Assumed reader

I am a Pytorch beginner. Now that you understand Pytorch's Neural Network (CNN) Tutorial 1.3.1, let's take a look.

――I have a soft grasp of the mechanism of CNN --I've touched Python somehow ――I tried to study Pytorch for the first time, but I don't understand the official tutorial.

It is an article for those who say. Therefore, I write it fairly carefully. Please read only where you need it. In addition, this time we are focusing on understanding the official tutorial, and we will not explain the arguments that do not appear in the tutorial. This article describes Pytorch Tutorial 1.3.1is.

What to do in this tutorial

In this tutorial, "Pytorch puts a two-dimensional image into a neural network, outputs it to the objective function (forward propagation), and then updates each parameter value (error backpropagation). Do you want to do it? "

Image source: [Pytorch Tutorial 1.3.1] (https://pytorch.org/tutorials/beginner/blitz/neural_networks_tutorial.html#backprop )

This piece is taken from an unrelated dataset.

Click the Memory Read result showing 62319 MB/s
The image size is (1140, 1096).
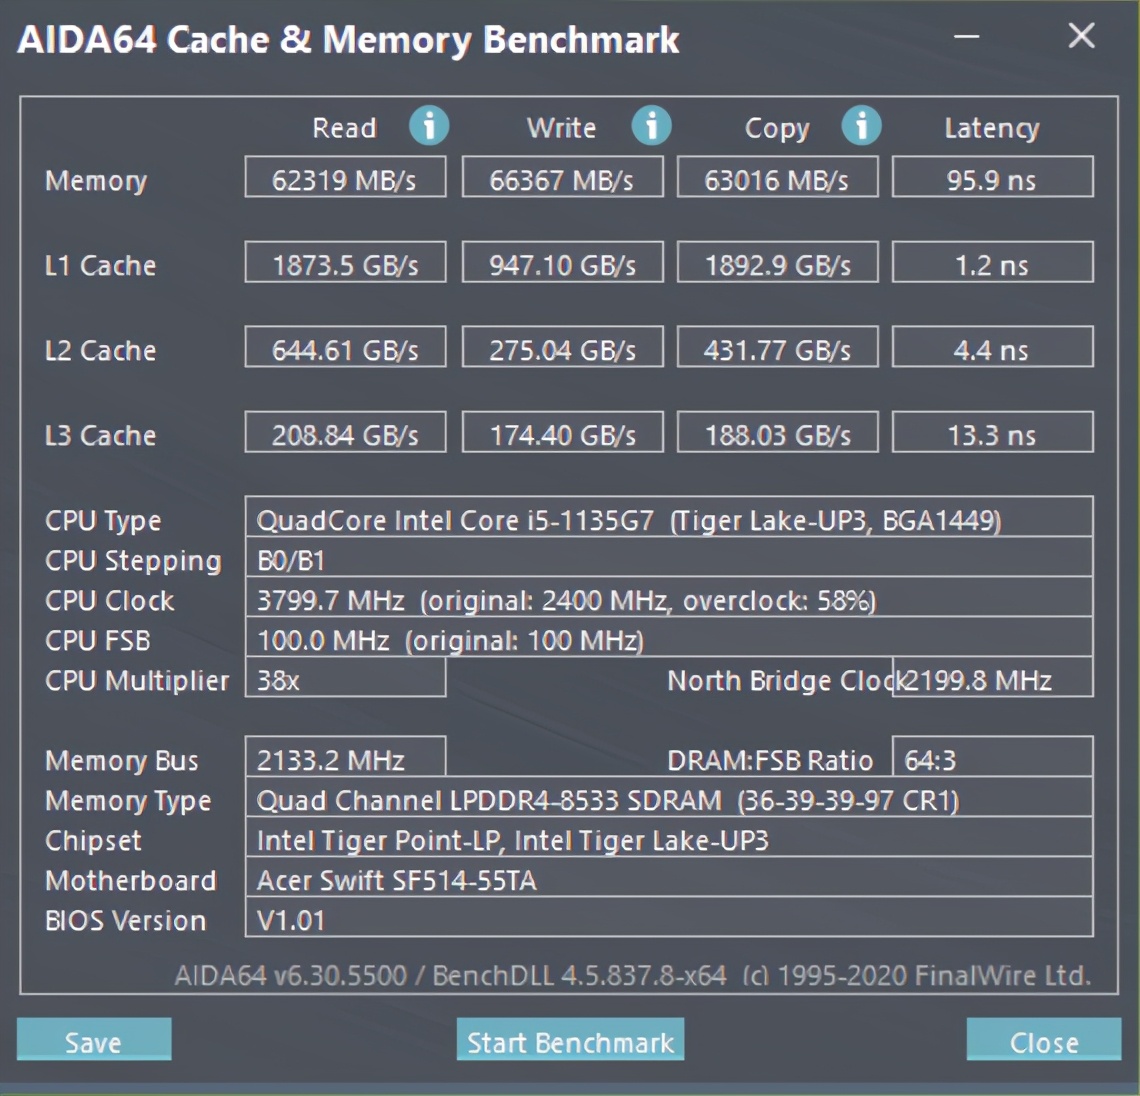(x=344, y=177)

To give a more detailed overview, as shown above, the image is that the image is convolved → pooling → convolution → pooling → converted to a one-dimensional array → brought to the output layer (10 nodes) in a fully connected network (after this, each I will explain it). After that, although it is not written in the image above, the value of the objective function (in this case, the mean square error) is calculated by comparing this output result with the answer that you have in advance, and the parameter value is updated.

(By the way, this model was Object Recognition with Gradient-Based Learning When CNN was first mentioned in 1998 as being ideal for simple object recognition such as handwritten characters. It is a 5-layer LeNet introduced in the paper com / exdb / publis / pdf / lecun-99.pdf).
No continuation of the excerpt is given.